Skip to content

Repository for machine learning and remote sensing pipeline described in Kruitwagen, L., Story, K., Friedrich, J, et. al. (2019) , used to produce a global inventory of utility-scale solar photvoltaic generating stations.



Repository files navigation

A Global Inventory of Commerical-, Industrial-, and Utility-Scale Photovoltaic Solar Generating Units

Repository for machine learning and remote sensing pipeline described in Kruitwagen, L., Story, K., Friedrich, J., Byers, L., Skillman, S., & Hepburn, C. (2021) A global inventory of photovoltaic solar energy generating units, Nature 598, 604–610.

Project Summary


Photovoltaic (PV) solar energy generating capacity has grown by 41% per year since 2009. This rapid deployment of solar energy must continue if climate and Sustainable Development Goals are to be met. Energy system projections that mitigate climate change and facilitate universal energy access show a nearly ten-fold increase in PV solar energy generating capacity by 2040. Geospatial data describing the energy system is required to manage generation intermittency, mitigate climate change risks, and identify trade-offs with biodiversity, conservation, and land protection priorities caused by the land use and land cover change necessary for PV deployment. Currently available inventories of solar generating capacity cannot fully address these needs. Here, we provide a global inventory of commercial-, industrial-, and utility-scale PV solar energy generation stations (i.e. PV generating stations in excess of 10kW nameplate capacity) using a longitudinal corpus of remote sensing imagery, machine learning, and a large cloud computation infrastructure. We locate and verify 68,661 facilities, an increase of 253% (in number of facilities) on the previously best-available asset-level data. With the help of a hand-labelled test set, we estimate global installed generating capacity to be 423GW [-75GW, +77GW] at the end of 2018. Enrichment of our dataset with estimates of facility installation date, historic land cover classification, and proximity to protected areas and indigenous and community lands allows us to show that the majority of the PV solar energy facilities are sited on cropland, followed by aridlands and grassland. Our inventory can aid PV delivery aligned with the Sustainable Development Goals.

Figure Highlights

Computer Vision with Remote Sensing Imagery to Detect Solar PV

Figure 1: We detect utility-scale (>10kW) solar PV facilities with machine learning in Sentinel-2 and SPOT6/7 remote sensing imagery. Here, we show out-of-training-sample examples showing SPOT6/7 and Sentinel-2 optical imagery, primary inference from U-Net2 computer vision models, and vectorised polygon outputs. Our models are robust to a variety of geometries and orientations, land covers, seasons, and atmospheric conditions.

alt text

A Machine Learning Pipeline for Global Deployment

Figure A1: Our machine learning pipeline diagram. The pipeline was split into two branches, one for each satellite constellation, and two steps: global search to minimise false negatives, and filtering to eliminate false positives. The pipeline was deployed on 72.1mn km2, approximately half of the Earth's land surface area, based on population density. Additional machine learning models were used to filter the dataset for false positives. The remaining detections were verified by hand to ensure a high-quality dataset. Installation date for each solar PV facility was inferred heuristically from the detection timeseries.

• _What is asked_
a – Answer these questions from the solar inventory text.
(i) How many PV solar facilities are located and verified?
(ii) On how large an area was the machine learning pipeline deployed?
(iii) In which two kinds of remote sensing imagery are the facilities detected?
b – Extend the solar inventory text, beginning right after its final sentence.

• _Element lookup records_
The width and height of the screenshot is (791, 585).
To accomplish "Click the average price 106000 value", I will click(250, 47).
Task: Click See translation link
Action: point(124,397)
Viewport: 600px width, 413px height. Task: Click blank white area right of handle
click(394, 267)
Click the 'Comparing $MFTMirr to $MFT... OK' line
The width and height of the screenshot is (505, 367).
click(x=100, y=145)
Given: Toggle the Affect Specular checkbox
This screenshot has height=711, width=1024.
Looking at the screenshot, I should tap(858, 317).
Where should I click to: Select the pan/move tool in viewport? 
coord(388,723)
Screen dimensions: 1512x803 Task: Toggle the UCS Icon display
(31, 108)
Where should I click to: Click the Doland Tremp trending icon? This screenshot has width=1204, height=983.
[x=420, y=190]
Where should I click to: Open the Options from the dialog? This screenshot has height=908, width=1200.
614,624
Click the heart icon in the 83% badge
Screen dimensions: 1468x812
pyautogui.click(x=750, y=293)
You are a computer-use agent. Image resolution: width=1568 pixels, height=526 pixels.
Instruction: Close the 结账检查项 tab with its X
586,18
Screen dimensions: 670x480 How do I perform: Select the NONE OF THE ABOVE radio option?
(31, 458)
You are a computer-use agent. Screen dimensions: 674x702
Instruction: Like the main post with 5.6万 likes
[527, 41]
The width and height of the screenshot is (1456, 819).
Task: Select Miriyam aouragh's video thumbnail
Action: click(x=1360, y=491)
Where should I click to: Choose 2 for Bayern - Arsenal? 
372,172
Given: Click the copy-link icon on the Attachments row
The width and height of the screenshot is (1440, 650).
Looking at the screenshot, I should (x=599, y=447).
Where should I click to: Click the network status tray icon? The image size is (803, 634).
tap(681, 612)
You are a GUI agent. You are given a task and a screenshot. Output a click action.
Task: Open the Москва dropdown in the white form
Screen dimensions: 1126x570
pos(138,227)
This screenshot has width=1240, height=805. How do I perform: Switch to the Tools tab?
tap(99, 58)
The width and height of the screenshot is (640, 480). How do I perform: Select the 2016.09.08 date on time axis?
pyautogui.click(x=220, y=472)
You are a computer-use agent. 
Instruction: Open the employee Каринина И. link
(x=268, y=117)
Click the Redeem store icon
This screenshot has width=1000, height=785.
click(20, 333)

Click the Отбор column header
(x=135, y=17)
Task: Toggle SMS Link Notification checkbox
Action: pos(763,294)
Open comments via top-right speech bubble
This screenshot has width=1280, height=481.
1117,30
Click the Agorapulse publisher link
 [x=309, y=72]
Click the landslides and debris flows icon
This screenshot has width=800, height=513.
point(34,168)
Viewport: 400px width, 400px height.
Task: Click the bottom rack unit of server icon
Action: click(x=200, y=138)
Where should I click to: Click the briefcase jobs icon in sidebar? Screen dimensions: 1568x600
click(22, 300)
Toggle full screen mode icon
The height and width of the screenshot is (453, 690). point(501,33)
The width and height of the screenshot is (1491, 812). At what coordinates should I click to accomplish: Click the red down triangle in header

• _Outputs_
a –
(i) 68,661 facilities.
(ii) 72.1mn km2, approximately half of the Earth's land surface area.
(iii) Sentinel-2 and SPOT6/7 imagery.

b –
alt text

A Global Dataset

Figure 2: We deploy our pipeline on imagery captured until 2018-12-31, providing a snapshot of the state of utility-scale solar PV diffusion at the end of 2018. We visualise our dataset and observe the emegence of hotspots in space and time. We use global data for incident irradiation and solar PV productivity to estimate facility-level AC generation capacity. Over our 30-month study window, we observe an increase of 81% in deployed generating capacity, led by increases in China (120%), India (184%), the EU-27+GB (20%), the United States (58%), and Japan (119%).

alt text

Novel Land-Cover Analysis

Figure 3: To demonstrate the utility of our asset-level dataset, we prepare an analysis of pre-installation landcover for utility-scale solar PV. The land chosen for the development of solar PV has impacts on and trade-offs with the costs of the solar PV system, greenhouse gas emissions net of land cover change, ecosystem health, water resources and good production, land and property values, and political acceptability, and so is an urgent priority for study. We find no consistent trend in land cover chosen for solar PV development over the study period (panel b), and we observe that the areas chosen for PV deployment skew heavily towards areas with excessive cropland (panel e). However, within these areas, deployment skews to barren and grasslands (panel d). Installation size skews larger for barren land covers (i.e. solar PV mega-projects) and smaller for developed areas (i.e. rooftop commercial and industrial installations)(panel c).

alt text

Detailed Country-Level Insight

Figure A10: We provide analysis at the country-level for the top 20 countries in our dataset. PV installations in most countries displace cropland. China, Chile, India, and South Africa have barren-land PV megaprojects. Among European Economic Area countries, France and Germany are unique for showing a local skew towards developed areas, while all others show a reinforced skew towards croplands. Development in most countries appears to disfavour sites with pre-existing forests, with the exception of South Africa.

alt text

Dataset Availability

Recognising the fundamental public-goods nature of asset-level data and its importance in the urgent mitigation of climate change, we make our dataset publicly available.

The complete dataset can be downloaded from the Zenodo data repository.

An interactive visualisation of our dataset is from the World Resources Institute here.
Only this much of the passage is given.